What to work on:
[1] Decide whether each statement agrees with the text on global backtracking, answering yes or no and quoting the deciding words: (a) With global backtracking enabled, parameters can be passed to ambiguous rules. (b) The "predicate-methods" can reach rule scopes variables. (c) The atom+ and numberOrName+ parts are what make the demo grammar ambiguous.
[2] List every rule name defined in the demo grammar within the text on global backtracking.

Text for analysis:

How can I solve this problem?
My guess is that you've enabled global backtracking in your grammar like this:
options {
backtrack=true;
}
in which case you can't pass parameters to ambiguous rules. In order to communicate between ambiguous rules when you have enabled global backtracking, you must use rule scopes. The "predicate-methods" do have access to rule scopes variables.
A demo
Let's say we have this ambiguous grammar:
grammar Scope;
options {
backtrack=true;
}
parse
: atom+ EOF
;
atom
: numberOrName+
;
numberOrName
: Number
| Name
;
Number : '0'..'9'+;
Name : ('a'..'z' | 'A'..'Z')+;
Space : ' ' {skip();};
(for the record, the atom+ and numberOrName+ make it ambiguous)

Stored data entries:
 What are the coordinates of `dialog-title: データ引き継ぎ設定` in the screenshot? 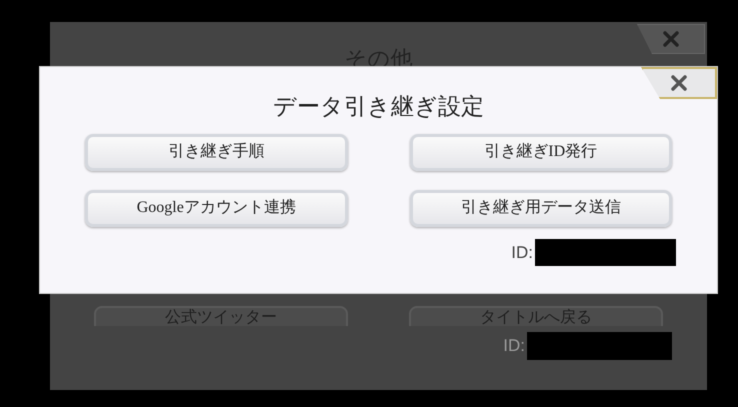 It's located at (378, 107).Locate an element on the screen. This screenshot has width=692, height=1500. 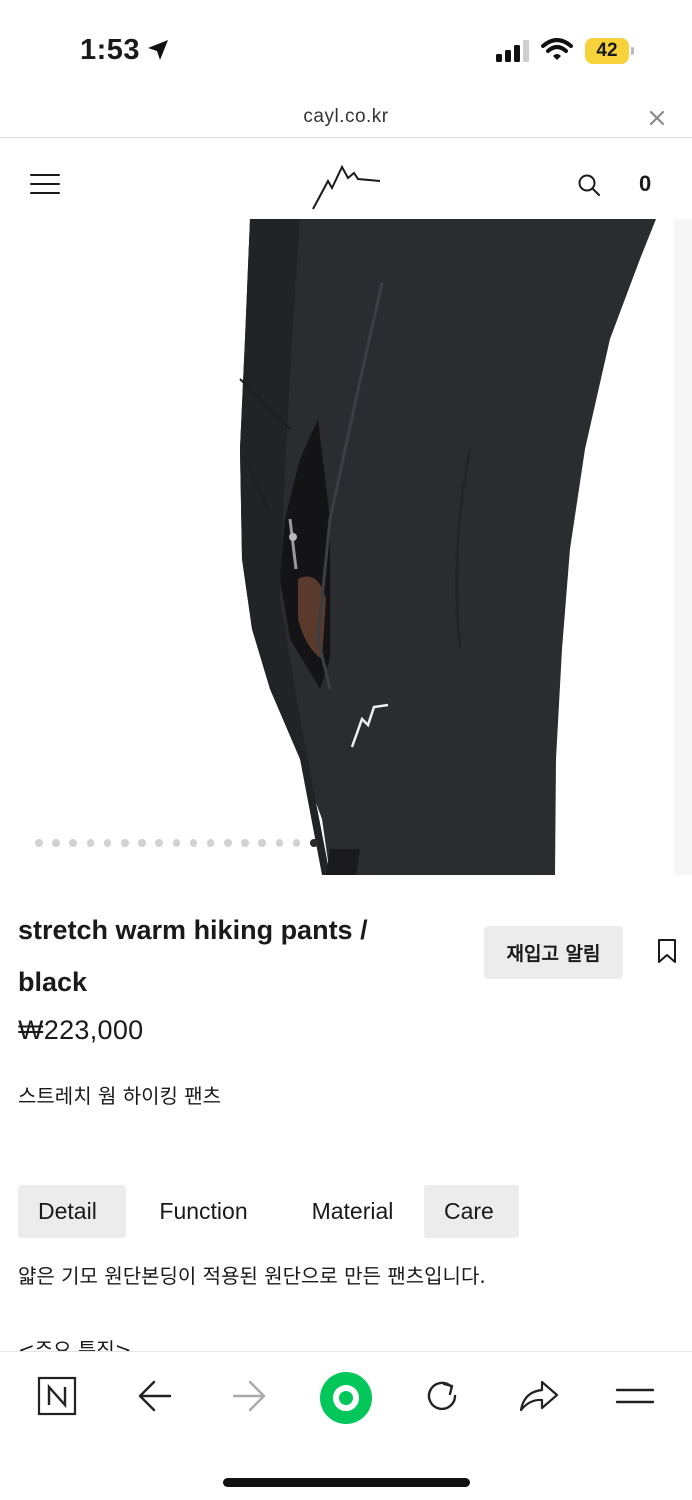
site-header: 0 is located at coordinates (346, 179).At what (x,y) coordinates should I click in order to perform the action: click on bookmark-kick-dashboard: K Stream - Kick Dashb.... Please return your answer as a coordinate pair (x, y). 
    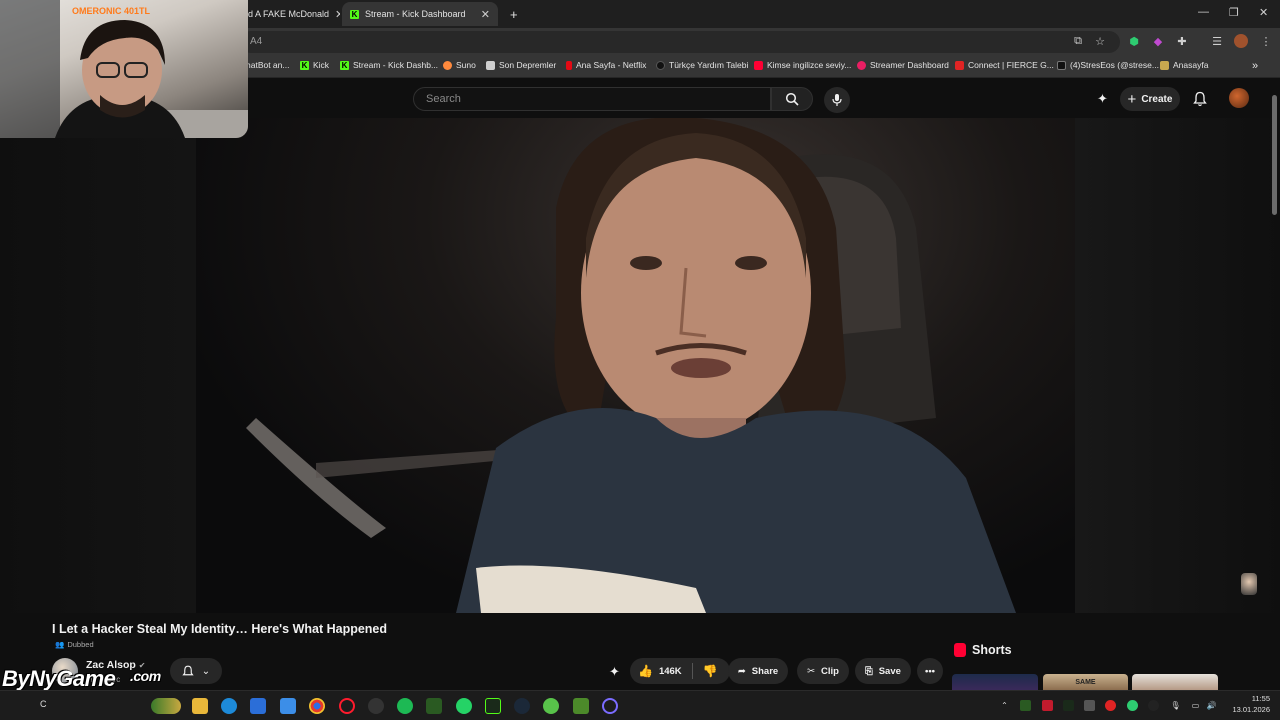
    Looking at the image, I should click on (389, 65).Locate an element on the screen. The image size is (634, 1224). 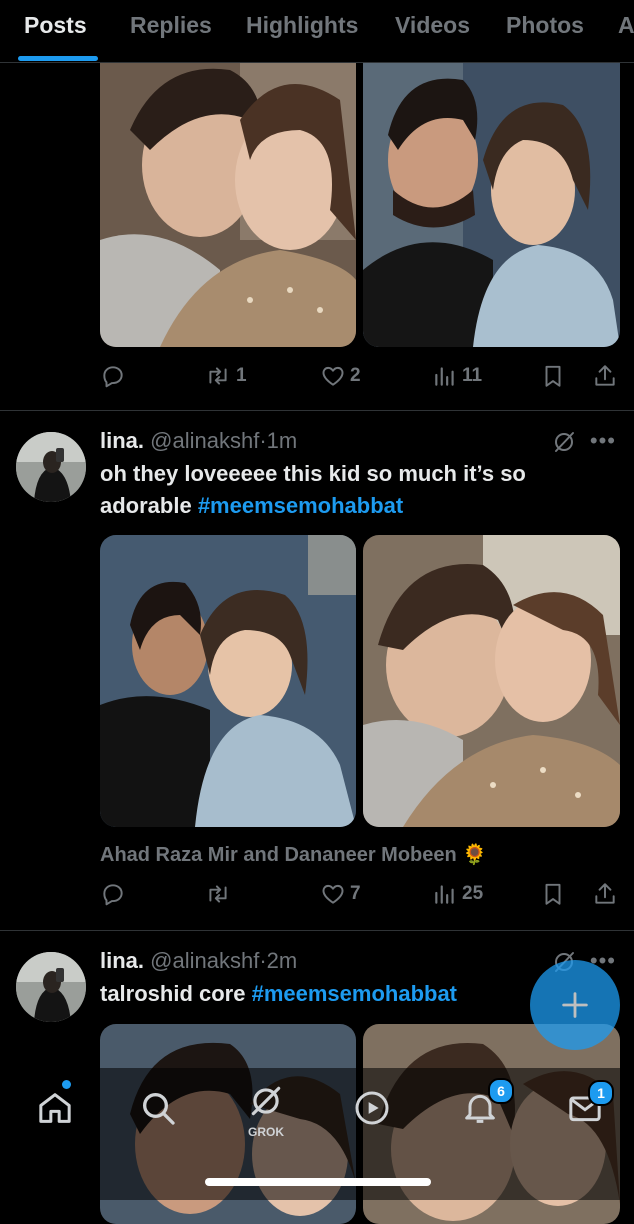
more-options-icon: ••• is located at coordinates (603, 441).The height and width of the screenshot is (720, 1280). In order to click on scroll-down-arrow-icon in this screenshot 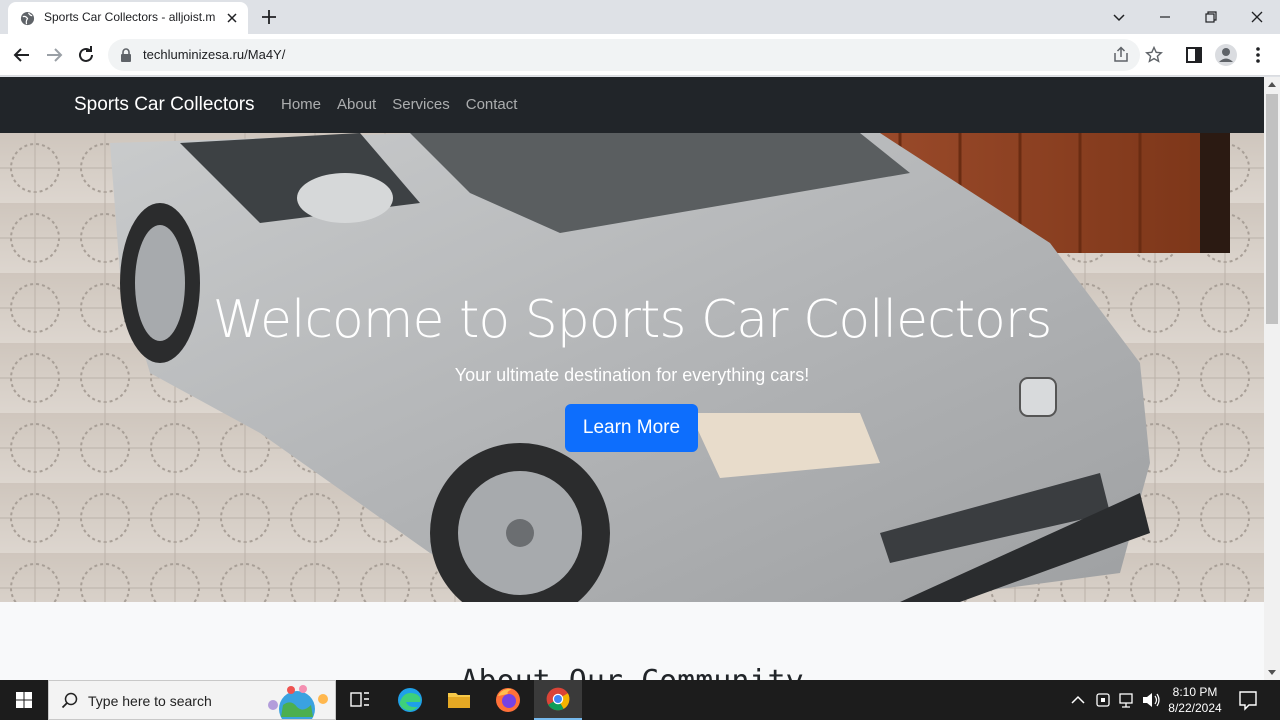, I will do `click(1272, 672)`. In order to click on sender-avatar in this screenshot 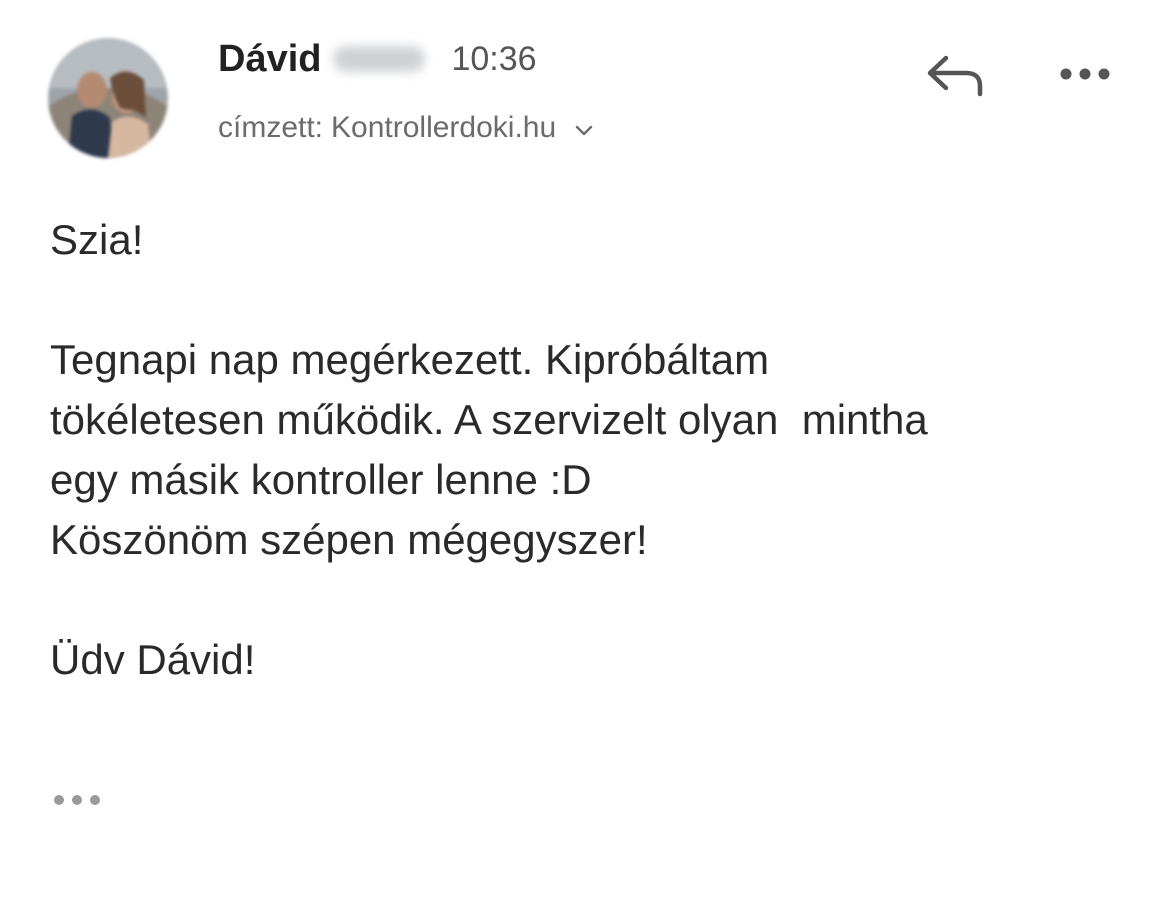, I will do `click(108, 98)`.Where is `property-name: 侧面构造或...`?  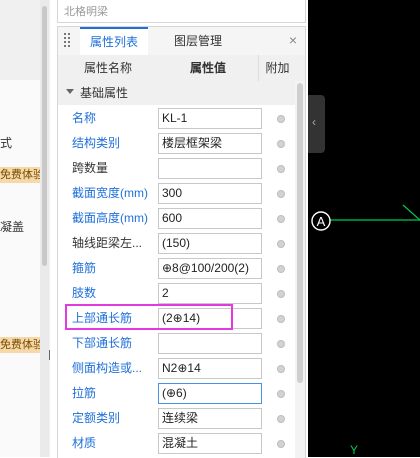 property-name: 侧面构造或... is located at coordinates (108, 368). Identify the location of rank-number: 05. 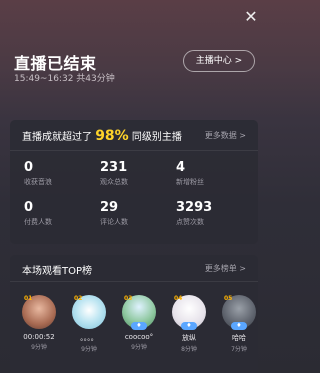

Responses per task:
[1]
(a) No: "in which case you can't pass parameters to ambiguous rules."
(b) Yes: "The "predicate-methods" do have access to rule scopes variables."
(c) Yes: "(for the record, the atom+ and numberOrName+ make it ambiguous)"

[2] parse, atom, numberOrName, Number, Name, Space